(PROVIDED RECORDS begins)
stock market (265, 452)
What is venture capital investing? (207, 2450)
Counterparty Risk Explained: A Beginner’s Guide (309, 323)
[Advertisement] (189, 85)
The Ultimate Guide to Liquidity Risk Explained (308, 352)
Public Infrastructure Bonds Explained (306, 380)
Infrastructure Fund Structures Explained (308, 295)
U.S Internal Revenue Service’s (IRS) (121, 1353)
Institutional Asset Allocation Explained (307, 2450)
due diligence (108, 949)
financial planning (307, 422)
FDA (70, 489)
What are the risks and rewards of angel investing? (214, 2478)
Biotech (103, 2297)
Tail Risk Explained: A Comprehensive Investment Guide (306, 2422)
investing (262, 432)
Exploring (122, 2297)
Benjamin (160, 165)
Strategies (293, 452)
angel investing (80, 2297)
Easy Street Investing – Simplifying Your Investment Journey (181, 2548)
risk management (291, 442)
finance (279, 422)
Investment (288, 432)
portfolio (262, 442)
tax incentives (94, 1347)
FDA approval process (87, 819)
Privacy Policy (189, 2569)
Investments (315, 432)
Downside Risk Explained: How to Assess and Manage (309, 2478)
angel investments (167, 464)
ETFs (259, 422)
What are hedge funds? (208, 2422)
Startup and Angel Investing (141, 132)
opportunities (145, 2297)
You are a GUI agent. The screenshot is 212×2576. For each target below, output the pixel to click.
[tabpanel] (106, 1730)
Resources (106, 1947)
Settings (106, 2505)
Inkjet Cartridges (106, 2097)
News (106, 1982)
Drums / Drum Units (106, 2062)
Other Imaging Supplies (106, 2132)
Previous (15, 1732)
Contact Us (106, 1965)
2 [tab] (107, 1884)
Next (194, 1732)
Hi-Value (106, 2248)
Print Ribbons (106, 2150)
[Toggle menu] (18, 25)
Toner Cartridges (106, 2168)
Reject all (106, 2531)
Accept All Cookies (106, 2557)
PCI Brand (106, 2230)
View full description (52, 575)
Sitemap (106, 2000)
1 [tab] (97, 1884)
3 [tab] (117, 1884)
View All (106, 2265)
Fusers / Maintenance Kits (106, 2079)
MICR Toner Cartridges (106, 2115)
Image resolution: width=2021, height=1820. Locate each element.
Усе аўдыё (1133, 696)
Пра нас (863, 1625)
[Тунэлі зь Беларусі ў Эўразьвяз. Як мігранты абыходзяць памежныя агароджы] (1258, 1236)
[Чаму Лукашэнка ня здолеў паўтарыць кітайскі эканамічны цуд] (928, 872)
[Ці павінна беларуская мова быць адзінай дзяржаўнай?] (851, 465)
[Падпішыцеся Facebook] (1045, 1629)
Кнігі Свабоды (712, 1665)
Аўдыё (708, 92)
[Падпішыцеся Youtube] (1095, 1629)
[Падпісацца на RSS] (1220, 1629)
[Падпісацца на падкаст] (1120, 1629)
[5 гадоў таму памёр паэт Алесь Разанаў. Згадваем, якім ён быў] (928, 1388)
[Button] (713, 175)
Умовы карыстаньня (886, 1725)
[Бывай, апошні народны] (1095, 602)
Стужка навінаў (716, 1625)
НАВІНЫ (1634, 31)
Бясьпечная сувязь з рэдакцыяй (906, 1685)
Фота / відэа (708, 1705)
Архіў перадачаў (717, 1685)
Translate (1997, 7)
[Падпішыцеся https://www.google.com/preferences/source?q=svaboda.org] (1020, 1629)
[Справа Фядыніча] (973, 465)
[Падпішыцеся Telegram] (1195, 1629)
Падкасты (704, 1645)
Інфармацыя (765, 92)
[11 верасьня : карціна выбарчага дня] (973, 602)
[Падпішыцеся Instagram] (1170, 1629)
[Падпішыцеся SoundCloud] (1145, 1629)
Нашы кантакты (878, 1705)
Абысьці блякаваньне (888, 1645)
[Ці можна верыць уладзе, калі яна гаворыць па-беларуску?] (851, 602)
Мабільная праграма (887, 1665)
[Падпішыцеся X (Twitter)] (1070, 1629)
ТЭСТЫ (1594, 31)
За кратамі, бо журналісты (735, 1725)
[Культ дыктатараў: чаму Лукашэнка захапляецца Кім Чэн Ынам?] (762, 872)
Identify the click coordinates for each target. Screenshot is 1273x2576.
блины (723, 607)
(PROVIDED RECORDS ends)
ACTION ITEM: Using the records above, set down exactly the lines from the one with "Inkjet Cartridges (106, 2097)" through the one with "Reject all (106, 2531)", inclusive, and nothing more.

ANSWER TO THE PROBLEM:
Inkjet Cartridges (106, 2097)
News (106, 1982)
Drums / Drum Units (106, 2062)
Other Imaging Supplies (106, 2132)
Previous (15, 1732)
Contact Us (106, 1965)
2 [tab] (107, 1884)
Next (194, 1732)
Hi-Value (106, 2248)
Print Ribbons (106, 2150)
[Toggle menu] (18, 25)
Toner Cartridges (106, 2168)
Reject all (106, 2531)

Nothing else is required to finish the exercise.